Strata-X Finalizes Purchase of Unconventional Oil Project;
Amends Private Placement

Golden, Colorado, and Edmonton, Alberta. September 28, 2012 -The directors and management of Strata-X Ltd ("Strata-X" or the "Company") (SXE.V) are pleased to provide the following updates.

Completion of the Maverick Project Acquisition:
Further to the Company’s news release dated August 27, 2012, Strata-X is pleased to announce the closing of a purchase and sale agreement (“Transaction”) for the purchase of exploration rights on the Maverick Oil Project which will target the Eagle Ford Shale formation in South Texas (USA). The Maverick Project is a new high potential oil development project for Strata-X and consists of up to a 75% working interest in approximately 21,000 gross and 11,800 net acres in Maverick County, Texas.  The latter is located within the Maverick Basin of Texas which, in turn, falls within the published boundaries of the Eagle Ford shale play. Strata-X will be the operator of the properties.

Under the terms of the Transaction, Strata-X purchased a 57.5% working interest in the properties and holds an option to acquire a further 17.5% working interest which is expected to close in the fourth quarter of 2012. Strata-X also acquired a 15% working interest in a 660 acre production unit that was formed by sellers to the Transaction. The Company, however, will not be the operator of this 660 acre unit. The aggregate consideration paid under the Transaction was approximately $1.75 million of which $750,000 was paid through the issuance of 3,000,000 common shares at a deemed price of $0.25 per share. The shares issued pursuant to the Transaction are subject to a hold period expiring on January 27, 2013 and a contractual escrow period ending September 27, 2013. In order to acquire the additional 17.5% working interest in the properties, Strata-X will be required to pay $500,000 plus approximately US$136,500 in reimbursements, bringing the total Transaction value to approximately $2.39 million.

Strata-X Amends Private Placement:
Strata-X also advises that further to its press releases dated August 27, 2012 and August 29, 2012, it has amended the terms of the securities it is offering in its $7 million non-brokered private placement, being unsecured convertible notes (the “Notes”) and units (“Units”), in order to attract a broader range of investors.

Each Unit will be priced at $0.25 and will comprise one common share and one half of one common share purchase warrant (each whole warrant, a “Warrant”).  Each Warrant shall entitle the holder to acquire one common share of the Company at a price of $0.50 per share for a period of four years.

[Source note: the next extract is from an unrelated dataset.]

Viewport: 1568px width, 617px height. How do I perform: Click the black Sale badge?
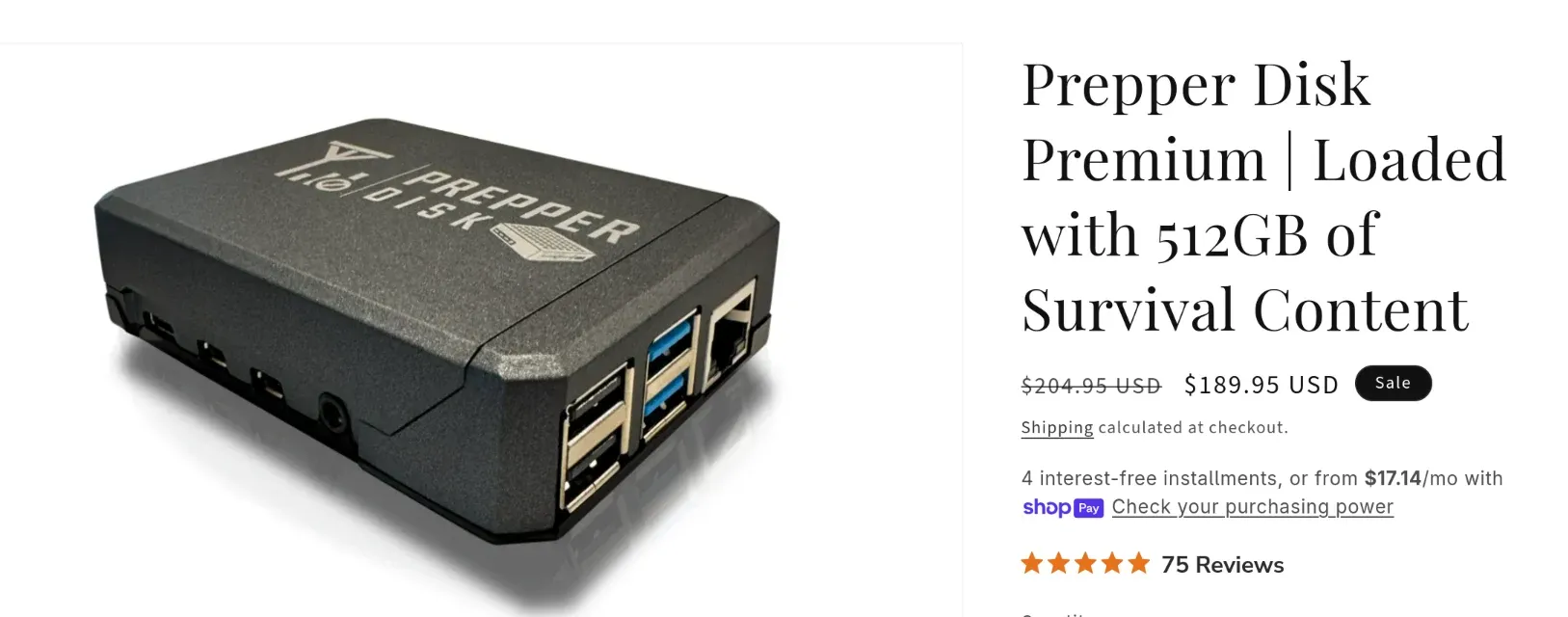[x=1393, y=383]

The Notes shall have a term of two years. The principal amount of the Notes shall bear interest at an annual rate of 5%, which interest shall be payable semi-annually in arrears. The Notes shall be convertible to Units at a price of $0.25 per Unit. The Notes will automatically convert into Units on the completion of a potential dual listing on the Australian Securities Exchange within the term of the Notes.

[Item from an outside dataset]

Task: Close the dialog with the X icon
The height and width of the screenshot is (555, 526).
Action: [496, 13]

The Company may pay finders’ fees to eligible parties and these fees may be in the form of cash or securities.

The proceeds of the private placement will be used for work upon the Company’s existing properties including the Vail property, the completion of the shale oil project acquisition in Texas and for general working capital purposes. The private placement is subject to approval of the TSX Venture Exchange

Strata-X is a Edmonton, Alberta and Golden, Colorado based company and is engaged in the business of oil and gas exploration and development with a variety of exploration opportunities in North Dakota, California, Colorado and Western Australia and production and development opportunities in California and Texas. Strata-X has 48,474,005 common shares outstanding and trades under the symbol SXE on the TSX.V

For further information, please contact:

Tim Hoops
Telephone: 303-550-5582


Doug Walker
Corporate Secretary
Telephone: 780-439-8995

Public documents for Strata-X Ltd. can be found at SEDAR (

This news release contains forward-looking statements, which relate to future events or future performance and reflect management’s current expectations and assumptions. The use of any of the words “anticipate”, “continue”, “estimate”, “expect”, ‘may”, “will”, “project”, “should”, ‘believe”, and similar expressions are intended to identify forward-looking statements. Such forward-looking statements reflect management’s current beliefs and are based on assumptions made by and information currently available to the Company. Readers are cautioned that these forward looking statements are neither promises nor guarantees, and are subject to risks and uncertainties that may cause future results to differ materially from those expected and the forward-looking statements included in this news release should not be unduly relied upon. See “Risks and Uncertainties” in the Company’s Filing Statement dated August 30, 2011 available on SEDAR at These forward-looking statements are made as of the date hereof and the Company does not assume any obligation to update or revise them to reflect new events or circumstances save as required under applicable securities legislation. This news release does not constitute an offer to sell securities and the Company is not soliciting an offer to buy securities in any jurisdiction in which such offer, solicitation or sale would be unlawful prior to registration or qualification under the securities laws of such jurisdiction.
Neither TSX Venture Exchange nor its Regulation Services Provider (as that term is defined in the policies of the TSX Venture Exchange) accepts responsibility for the adequacy or accuracy of this release.